### EXERCISE INSTRUCTIONS
If a picture appears in the records, leave it out and transcribe the rest exactly.

### RECORDS SHOWN
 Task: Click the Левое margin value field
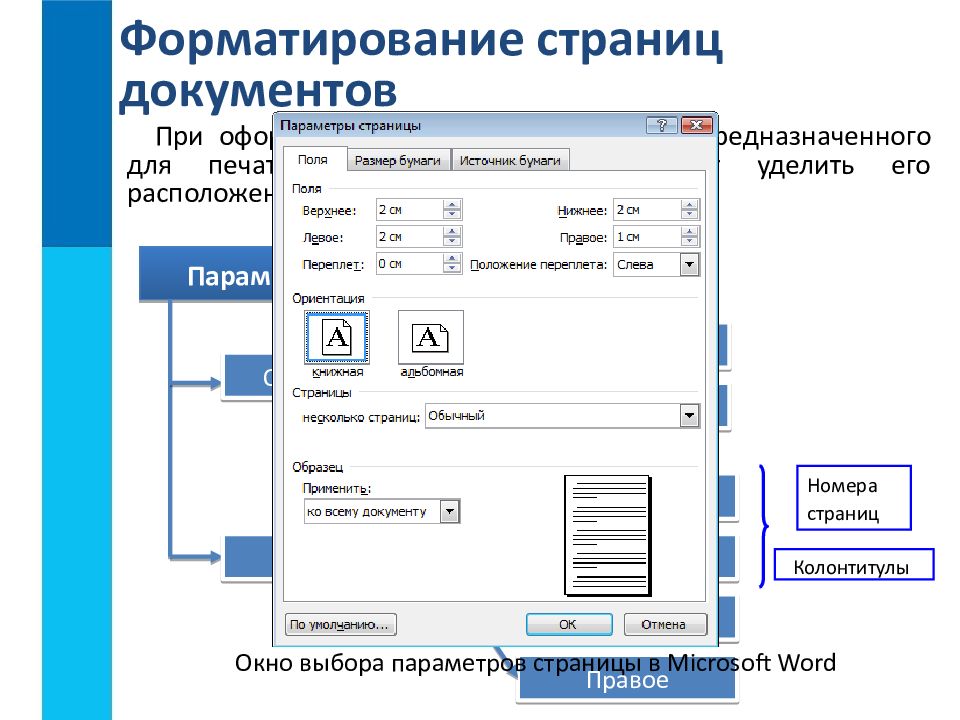pyautogui.click(x=408, y=237)
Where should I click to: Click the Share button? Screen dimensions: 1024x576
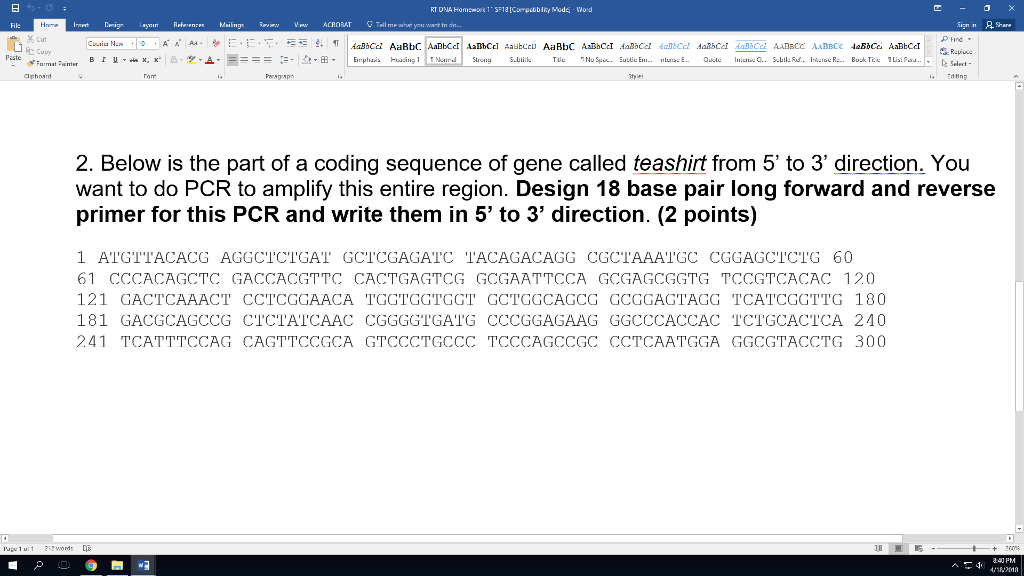(x=997, y=27)
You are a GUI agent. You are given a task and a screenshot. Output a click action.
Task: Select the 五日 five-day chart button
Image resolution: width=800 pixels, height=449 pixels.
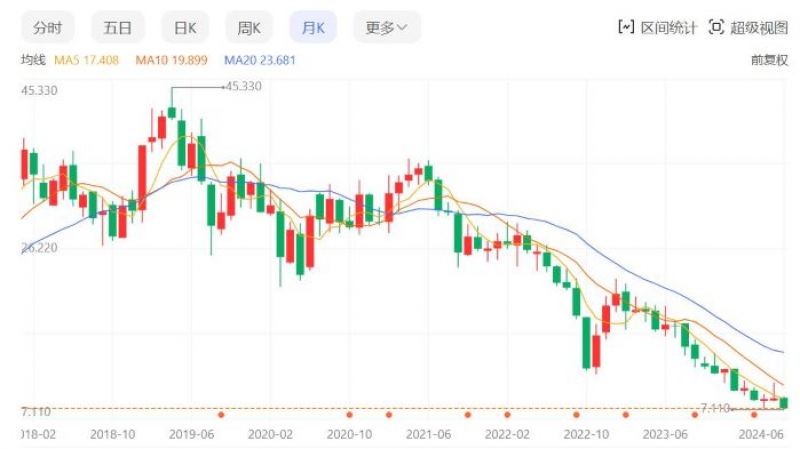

### SOLUTION FOR THIS TASK
 Task: Click the Левое margin value field
pyautogui.click(x=408, y=237)
Where should I click to: Click the Share button? Screen dimensions: 1024x576
(x=997, y=27)
You are a GUI agent. You are given a task and a screenshot. Output a click action.
Task: Select the 五日 five-day chart button
Image resolution: width=800 pixels, height=449 pixels.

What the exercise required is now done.